BEGIN Exercise input
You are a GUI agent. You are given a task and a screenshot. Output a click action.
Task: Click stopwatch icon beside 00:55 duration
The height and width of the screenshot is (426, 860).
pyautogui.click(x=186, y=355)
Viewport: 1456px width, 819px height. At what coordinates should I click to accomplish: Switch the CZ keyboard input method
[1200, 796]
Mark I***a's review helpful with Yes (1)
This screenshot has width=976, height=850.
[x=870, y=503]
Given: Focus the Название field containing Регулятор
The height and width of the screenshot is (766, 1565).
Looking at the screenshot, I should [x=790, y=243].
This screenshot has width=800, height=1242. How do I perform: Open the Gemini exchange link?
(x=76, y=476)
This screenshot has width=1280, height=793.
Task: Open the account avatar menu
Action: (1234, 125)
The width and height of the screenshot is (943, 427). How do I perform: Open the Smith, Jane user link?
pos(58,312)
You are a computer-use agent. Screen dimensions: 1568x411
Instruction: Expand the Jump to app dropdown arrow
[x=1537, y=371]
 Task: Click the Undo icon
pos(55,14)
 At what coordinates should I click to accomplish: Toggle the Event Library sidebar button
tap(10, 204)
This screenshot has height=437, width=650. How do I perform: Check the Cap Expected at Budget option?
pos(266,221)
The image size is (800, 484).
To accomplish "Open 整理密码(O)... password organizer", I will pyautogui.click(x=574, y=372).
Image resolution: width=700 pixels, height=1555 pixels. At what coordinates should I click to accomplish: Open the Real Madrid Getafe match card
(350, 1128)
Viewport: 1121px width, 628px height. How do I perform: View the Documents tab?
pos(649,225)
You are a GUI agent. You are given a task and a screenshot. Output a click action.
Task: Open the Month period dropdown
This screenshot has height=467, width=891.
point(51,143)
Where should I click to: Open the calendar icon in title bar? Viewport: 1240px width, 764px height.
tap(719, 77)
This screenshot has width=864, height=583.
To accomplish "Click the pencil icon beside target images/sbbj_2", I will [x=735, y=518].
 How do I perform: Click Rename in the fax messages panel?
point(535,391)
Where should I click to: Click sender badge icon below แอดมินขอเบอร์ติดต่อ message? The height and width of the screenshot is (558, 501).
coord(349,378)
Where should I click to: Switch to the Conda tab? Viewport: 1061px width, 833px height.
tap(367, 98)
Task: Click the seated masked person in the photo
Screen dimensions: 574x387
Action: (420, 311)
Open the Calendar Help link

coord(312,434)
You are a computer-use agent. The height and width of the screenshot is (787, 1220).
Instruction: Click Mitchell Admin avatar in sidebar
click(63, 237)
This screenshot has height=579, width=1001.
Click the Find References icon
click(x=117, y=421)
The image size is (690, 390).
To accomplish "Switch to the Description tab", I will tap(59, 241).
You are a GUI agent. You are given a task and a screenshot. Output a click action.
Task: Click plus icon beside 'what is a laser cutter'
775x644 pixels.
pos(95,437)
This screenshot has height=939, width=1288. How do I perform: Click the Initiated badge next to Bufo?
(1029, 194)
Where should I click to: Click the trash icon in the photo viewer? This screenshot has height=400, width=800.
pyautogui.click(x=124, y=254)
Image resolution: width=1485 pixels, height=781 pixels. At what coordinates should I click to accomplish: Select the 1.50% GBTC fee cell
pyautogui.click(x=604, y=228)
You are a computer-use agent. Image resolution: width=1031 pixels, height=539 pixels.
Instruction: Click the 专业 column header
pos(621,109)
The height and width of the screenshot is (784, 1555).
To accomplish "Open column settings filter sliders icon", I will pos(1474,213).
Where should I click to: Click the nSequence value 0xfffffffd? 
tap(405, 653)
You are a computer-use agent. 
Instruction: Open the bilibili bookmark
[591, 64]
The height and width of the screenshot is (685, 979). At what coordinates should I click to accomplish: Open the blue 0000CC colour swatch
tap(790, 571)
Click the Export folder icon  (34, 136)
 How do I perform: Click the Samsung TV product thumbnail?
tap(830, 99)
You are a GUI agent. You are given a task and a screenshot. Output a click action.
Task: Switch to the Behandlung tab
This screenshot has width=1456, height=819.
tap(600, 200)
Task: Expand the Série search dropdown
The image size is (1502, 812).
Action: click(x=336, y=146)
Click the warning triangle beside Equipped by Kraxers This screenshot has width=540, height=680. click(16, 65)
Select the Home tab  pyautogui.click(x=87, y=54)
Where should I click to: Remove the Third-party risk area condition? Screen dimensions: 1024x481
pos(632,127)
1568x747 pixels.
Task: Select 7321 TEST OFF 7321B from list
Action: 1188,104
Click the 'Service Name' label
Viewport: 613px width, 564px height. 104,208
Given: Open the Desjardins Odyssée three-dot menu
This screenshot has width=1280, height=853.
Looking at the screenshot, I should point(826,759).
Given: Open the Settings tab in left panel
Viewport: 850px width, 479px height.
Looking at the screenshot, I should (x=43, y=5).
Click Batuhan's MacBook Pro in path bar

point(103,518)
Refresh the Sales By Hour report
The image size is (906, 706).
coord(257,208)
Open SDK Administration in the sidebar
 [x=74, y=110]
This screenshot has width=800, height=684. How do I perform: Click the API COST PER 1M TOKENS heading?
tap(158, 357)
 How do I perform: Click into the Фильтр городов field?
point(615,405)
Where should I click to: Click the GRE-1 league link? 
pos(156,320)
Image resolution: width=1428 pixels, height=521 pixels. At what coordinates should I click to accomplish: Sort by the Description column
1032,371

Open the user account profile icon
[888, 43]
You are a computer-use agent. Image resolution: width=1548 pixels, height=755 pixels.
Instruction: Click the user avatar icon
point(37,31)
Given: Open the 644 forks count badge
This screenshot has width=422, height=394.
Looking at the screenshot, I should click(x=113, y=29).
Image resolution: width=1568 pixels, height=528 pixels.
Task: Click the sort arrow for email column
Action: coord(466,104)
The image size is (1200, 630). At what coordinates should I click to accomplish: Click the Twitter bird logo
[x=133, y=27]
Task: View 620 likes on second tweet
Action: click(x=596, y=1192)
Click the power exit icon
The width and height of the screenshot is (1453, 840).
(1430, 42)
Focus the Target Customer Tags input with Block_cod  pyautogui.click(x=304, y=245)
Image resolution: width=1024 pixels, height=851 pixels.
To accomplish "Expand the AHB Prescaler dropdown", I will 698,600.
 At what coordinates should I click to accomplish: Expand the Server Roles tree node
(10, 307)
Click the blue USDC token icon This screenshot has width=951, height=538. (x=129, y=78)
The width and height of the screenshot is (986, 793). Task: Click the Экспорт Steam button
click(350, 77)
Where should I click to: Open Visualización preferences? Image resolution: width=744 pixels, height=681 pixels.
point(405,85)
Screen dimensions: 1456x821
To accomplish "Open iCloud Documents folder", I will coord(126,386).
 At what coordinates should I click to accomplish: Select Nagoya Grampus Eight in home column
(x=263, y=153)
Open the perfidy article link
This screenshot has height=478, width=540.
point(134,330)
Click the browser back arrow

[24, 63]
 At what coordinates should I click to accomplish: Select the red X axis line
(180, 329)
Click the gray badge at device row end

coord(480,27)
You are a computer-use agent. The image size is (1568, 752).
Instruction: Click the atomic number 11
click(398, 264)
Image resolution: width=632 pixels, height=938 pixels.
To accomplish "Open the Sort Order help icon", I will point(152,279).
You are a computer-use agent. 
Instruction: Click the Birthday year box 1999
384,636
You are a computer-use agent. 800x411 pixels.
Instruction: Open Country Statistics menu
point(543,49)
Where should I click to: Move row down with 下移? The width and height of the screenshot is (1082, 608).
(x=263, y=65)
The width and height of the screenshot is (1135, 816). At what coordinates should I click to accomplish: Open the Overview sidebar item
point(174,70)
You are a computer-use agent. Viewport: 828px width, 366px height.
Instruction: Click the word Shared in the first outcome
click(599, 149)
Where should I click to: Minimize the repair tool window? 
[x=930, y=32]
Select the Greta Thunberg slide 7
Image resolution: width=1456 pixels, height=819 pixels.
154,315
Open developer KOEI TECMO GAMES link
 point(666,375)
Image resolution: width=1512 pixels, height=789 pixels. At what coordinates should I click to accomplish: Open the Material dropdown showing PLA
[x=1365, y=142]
END Exercise input
## Work to complete
Look through the listing and extract every line with "folder" in it.

## Task answer
Click the Export folder icon  (34, 136)
To accomplish "Open iCloud Documents folder", I will coord(126,386).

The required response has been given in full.